You may be forgiven if it escaped your notice (because once again the corporate press either ignored or misrepresented it), but last week an event of potentially fundamental importance took place in the long dispute over press regulation in this country.

The Commons Media Select Committee announced its position [pdf] on the future of the Leveson process, setting out what it thinks the government ought to do next.

This is important because the long impasse over Leveson implementation has seen the matter pass back into the hands of politicians, and in that context the committee has standing and a record of engagement.

It currently has a six-strong Conservative majority including a Conservative chair (Damian Collins), but its verdict on press regulation is unanimous, meaning that it is also backed by the other five members, four Labour and one SNP. This cross-party status gives it additional authority.

The committee’s recommendations are a resounding slap in the face for the corporate press – titles such as the Mail, Sun, Mirror and Telegraph which mounted a ferocious campaign in recent months to have the Leveson process scrapped in its entirety.

The committee recommends instead that the industry be given a ‘definite deadline’ of one year to bring its self-regulation into line with the standards set out in the 2012 Leveson Inquiry Report. It also declares that Part 2 of the Leveson Inquiry, dealing with criminality in the press and the role of the police, should go ahead, albeit with a revised remit to prevent the duplication of any work already done.

Does this mean that these things will now happen? Not necessarily, because the actual decisions rest with the government, but the unanimous opinion of the relevant select committee must carry considerable weight, not only with ministers but across the Commons. It will be difficult for the government to ignore.

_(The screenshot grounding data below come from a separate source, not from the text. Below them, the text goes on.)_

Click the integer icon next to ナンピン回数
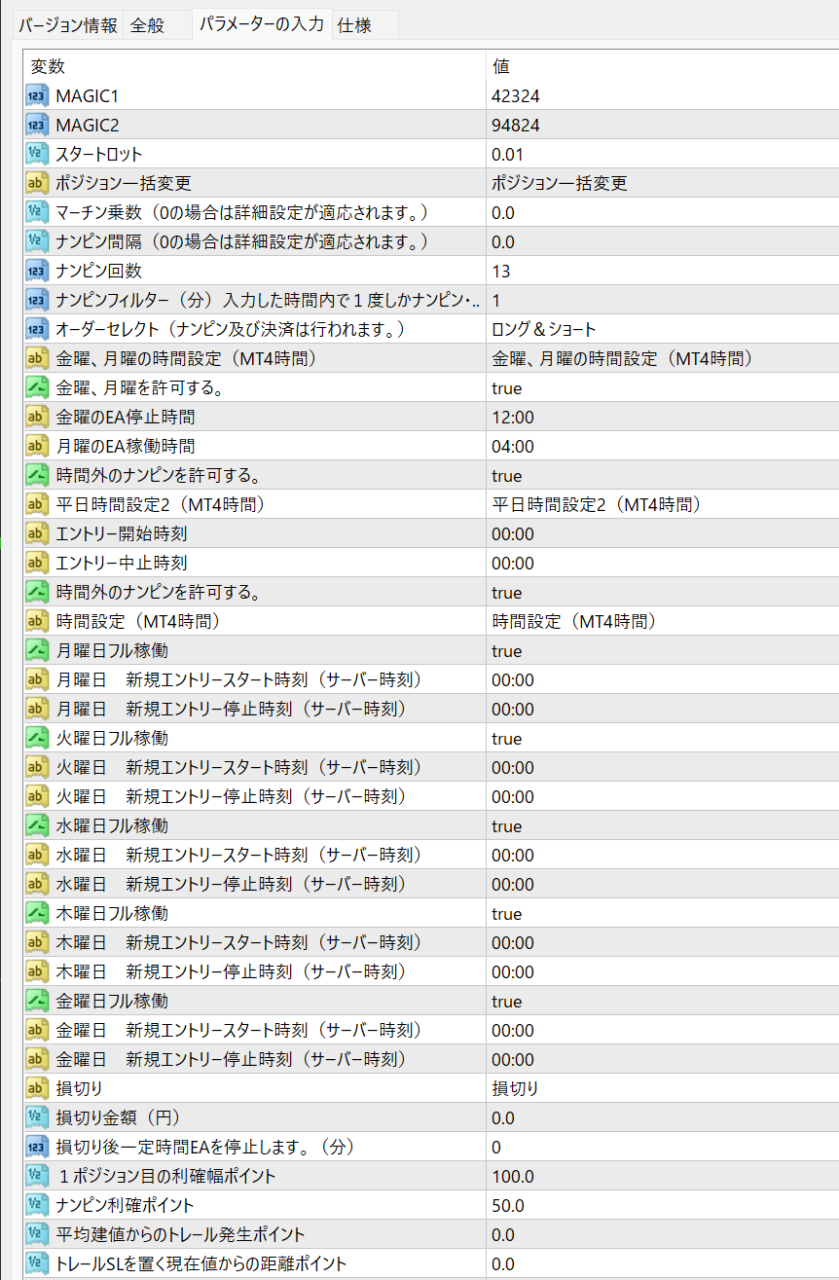(x=37, y=271)
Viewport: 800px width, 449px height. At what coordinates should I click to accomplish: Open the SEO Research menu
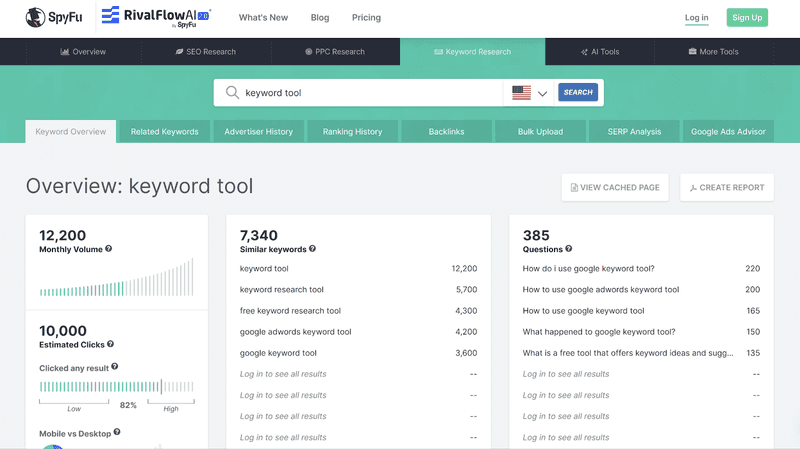(x=206, y=52)
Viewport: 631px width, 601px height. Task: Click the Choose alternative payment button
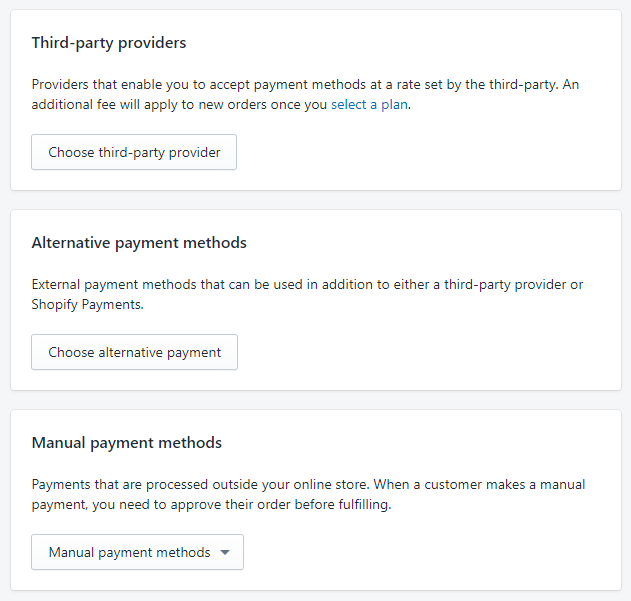point(134,352)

And the committee has not only made recommendations that are contrary to what Rupert Murdoch, Paul Dacre and their allies are demanding, it has also succinctly demolished the case they advanced.

The ‘high-profile campaign by the press’, said the committee, relied on some arguments which were ‘unconvincing and misleading’. The press was claiming that completing the reforms recommended by Leveson (and approved by Parliament in 2013) would ‘chill’ investigative journalism and could close down small local papers, but the committee showed that this was a misrepresentation of the true picture.

Further, the committee stated that it was not satisfied with IPSO, the self-regulator set up by the corporate papers in defiance of the Leveson recommendations. IPSO, it made clear, was not credible in the eyes of the public, had yet to conduct and investigation or impose a fine, and failed to offer compulsory low-cost regulation.

All this will be a bitter pill for the industry and IPSO to swallow. We can expect the corporate papers to fight back in their customary way – by misrepresenting the committee’s conclusions in print and online, by trying to undermine the committee’s standing through personal attacks and the general denigration of Parliament, and by secret lobbying of ministers.

This last will be easy, given the ready access that press chiefs have to government, and given that the special adviser to the minister most concerned, Culture Secretary Karen Bradley, was until very recently a senior journalist at the Sun.

But the 11 members of the committee have proven themselves to be robust in the face of such pressures, and that could be an indicator that other MPs have not have been impressed by scaremongering and threats.

As for Bradley and her ministerial colleagues, they are likely to pronounce on the future of the Leveson process within a few weeks. When they launched their consultation on this matter [pdf] late last year (it is now closed) they declared:  ‘This is a government that works for everyone and not just the privileged few.’ We shall soon learn what that means.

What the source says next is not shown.